I couldn’t disagree but fuck. I don’t know where the hospital is, and now we are five blocks away from the car and I’m practically holding the ex up. He looks gray and this is so so SO fucked. Somehow—I really don’t know how—we make it to the rental car, follow the directions the doctor crabbed in half Creole-half English at me—turn right at the cross island pass road, then veer to the right again before leaving town—and I park in the loading dock for ambulances before being redirected again by some bored looking orderlies to the casualties entrance another 100 meters along the building.
The hospital was a large concrete building surrounded by plane trees, bougainvillea, and wide grassy lawns. I was so relieved that it appeared to be a very reasonable, well-kept ‘3rd world’ hospital that I nearly wept. Upon entering, a triage nurse—who spoke no English—came right up to us and ushered us into a treatment room that could have doubled as abattoir. Enameled industrial double sink circa 1910, concrete floor angled to a drain in the center, high ceilings, walls that hadn’t been washed or painted in some forty years or longer, and a high leatherette bench complete with a hand-cobbled-from-wood scraps step stool to clamber up.
I’ll spare you all the patching up details and say only that the nurse swabbed him from bicep to fingertip with orange Betadine and used an awful lot of butterfly bandages instead of opting for stitches. In truth, she was excellent—extremely calm, well trained, and attentive. In total, the ex had some 30 plus wounds on his hands and forearms, but only five were especially nasty. The ex continued to exclaim how irresponsible it was for the road crew to have paved and painted over the rock, what kind of country was this anyways, that he—who had built several roads in his lifetime—would never have done something so incompetent. I listened, murmuring my agreement to keep him calm, while inside I began to go into shock. We waited in the hallway for some time to be seen by the doctor, the one fellow in the whole facility who spoke any English.
The doctor’s examination revealed the precipitous blood pressure and an estimated three broken ribs directly over the ex’s heart. He asked the ex how old he was, to which he responded in his typical ‘I do so enjoy fucking with people’s minds’ manner, saying “Old enough to drink!” So, in a strange reversal, the male doctor stopped asking my ex anything, and instead directed all his questions to me.

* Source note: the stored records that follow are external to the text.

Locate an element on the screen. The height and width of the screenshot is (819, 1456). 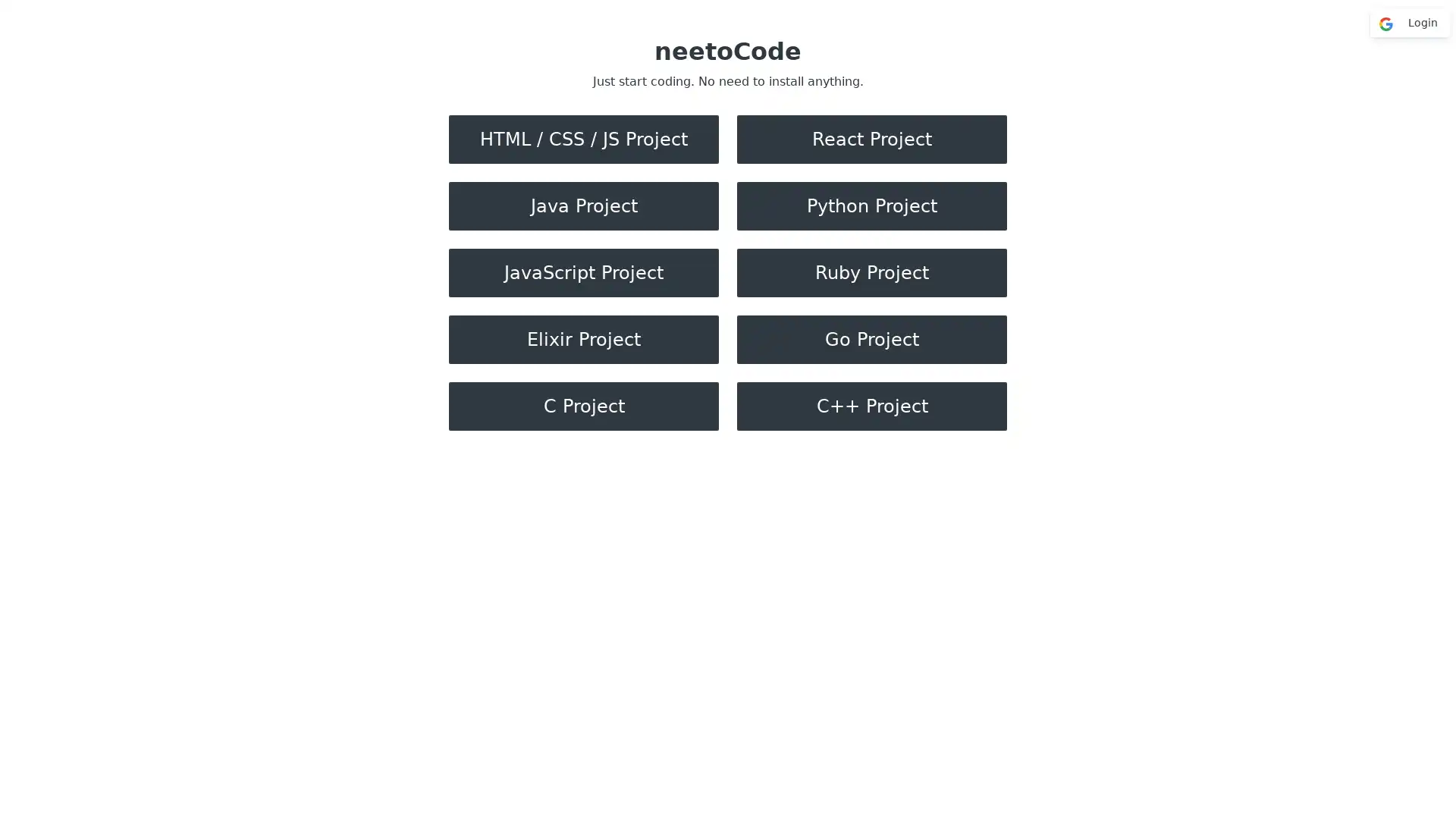
Java Project is located at coordinates (582, 206).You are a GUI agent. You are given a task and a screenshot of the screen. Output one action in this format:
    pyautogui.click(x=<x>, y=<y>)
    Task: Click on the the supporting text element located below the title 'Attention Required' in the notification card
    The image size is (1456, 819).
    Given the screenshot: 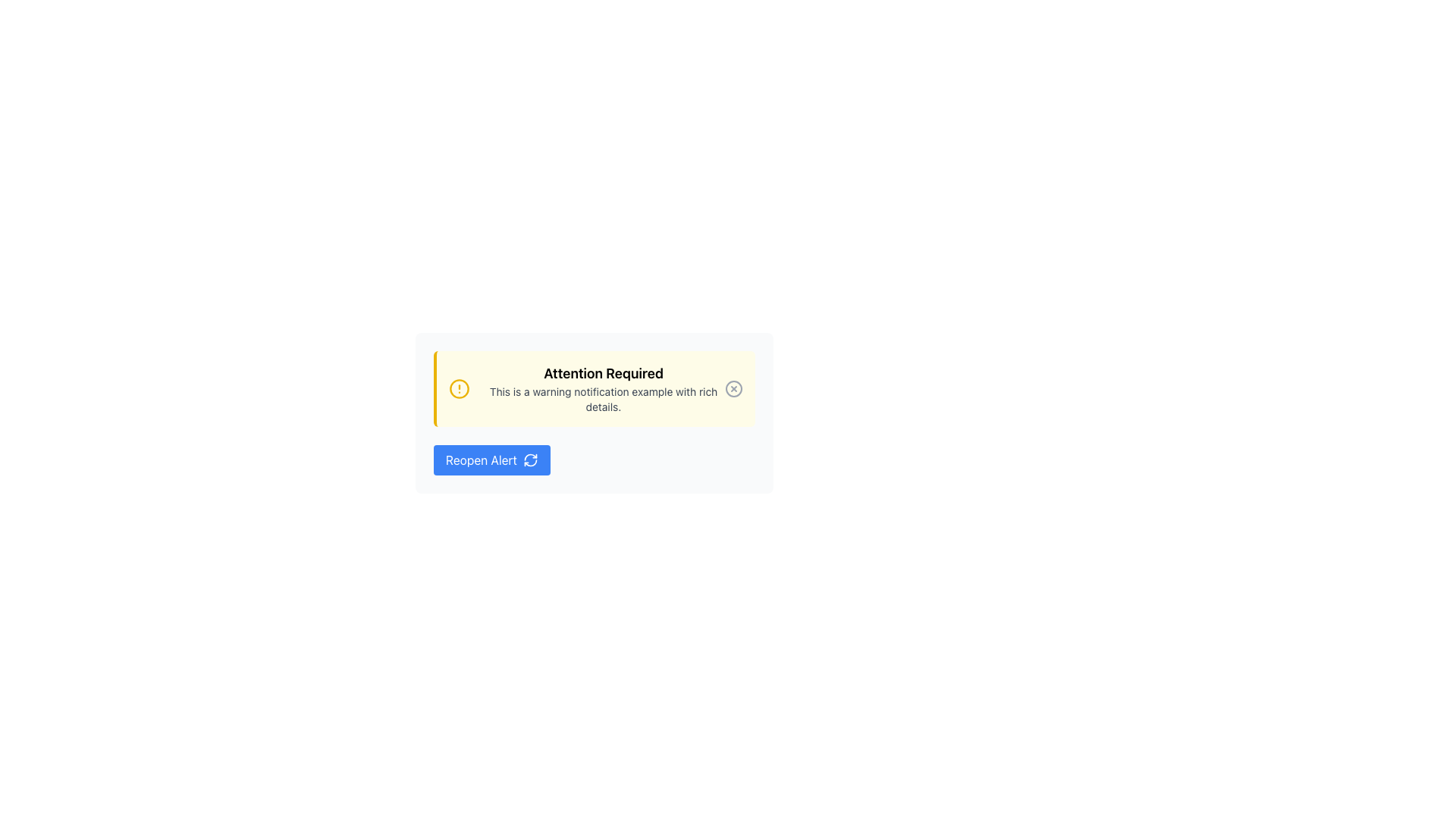 What is the action you would take?
    pyautogui.click(x=603, y=399)
    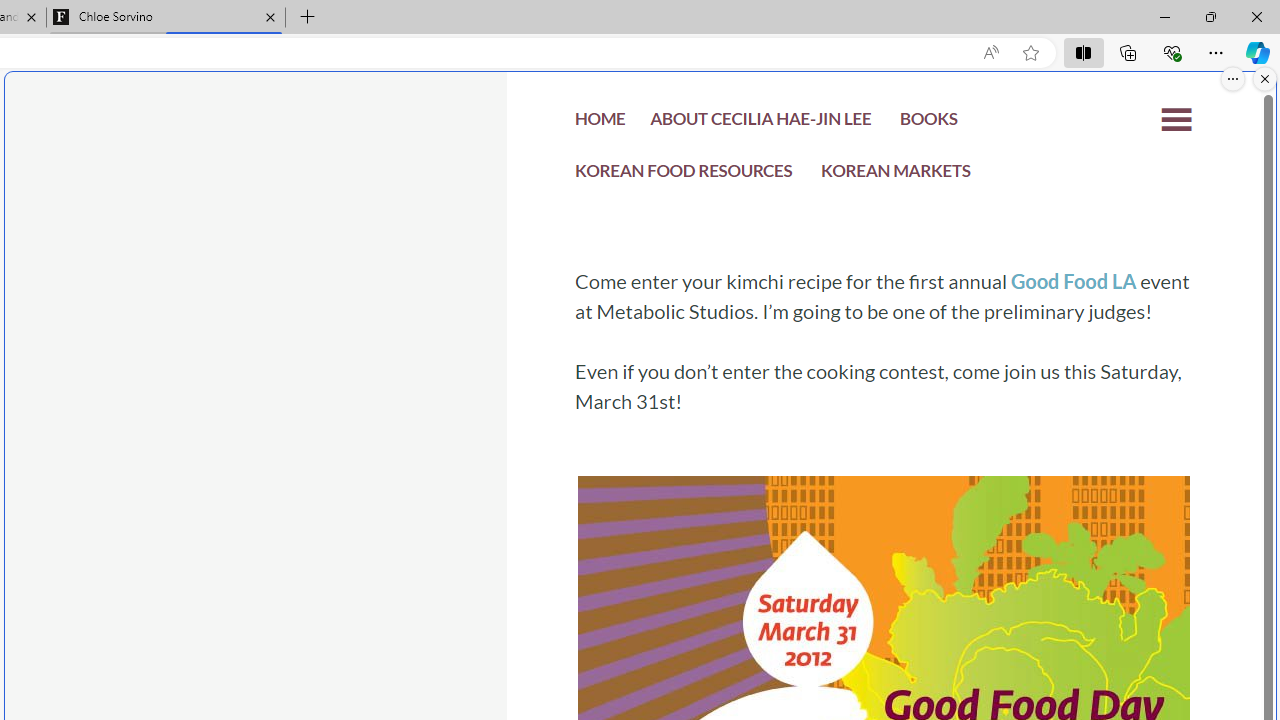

Yes, he’s 70 years old. (Glare from the ex.) Yes, he has a heart condition. Yes, on occasion his blood pressure is very high (but not this high.) Yes, I know what medications he’s taking. Yes, he drinks alcohol. (Another glare.) How much? At this question, my ex began to look at me very dangerously. Maybe 8 drinks a day, give or take. I got a hot, murderous look for telling the truth.
A little less than $30 dollars paid to the cashier at the hospital, and another $7 for the drugs to bring his blood pressure down and dull the pain from the crunched ribs, and we were off. It was when I finally had the ex back in his hotel room, bloody shirt off, ice pack settled on his chest, medication swallowed and taking hold, and then at last, asleep, that I began to shake.
Here, my memory begins to grow watery as the shock and demands of the day took hold of my body. It grew dark. The sky opened, releasing a torrent of wind and cold water. I sat alone in the empty restaurant downstairs, listening to the storm, staring out into the darkness for a long time, just holding all that vibration.
Very moving and deep. Keep going and digging for bloodroot.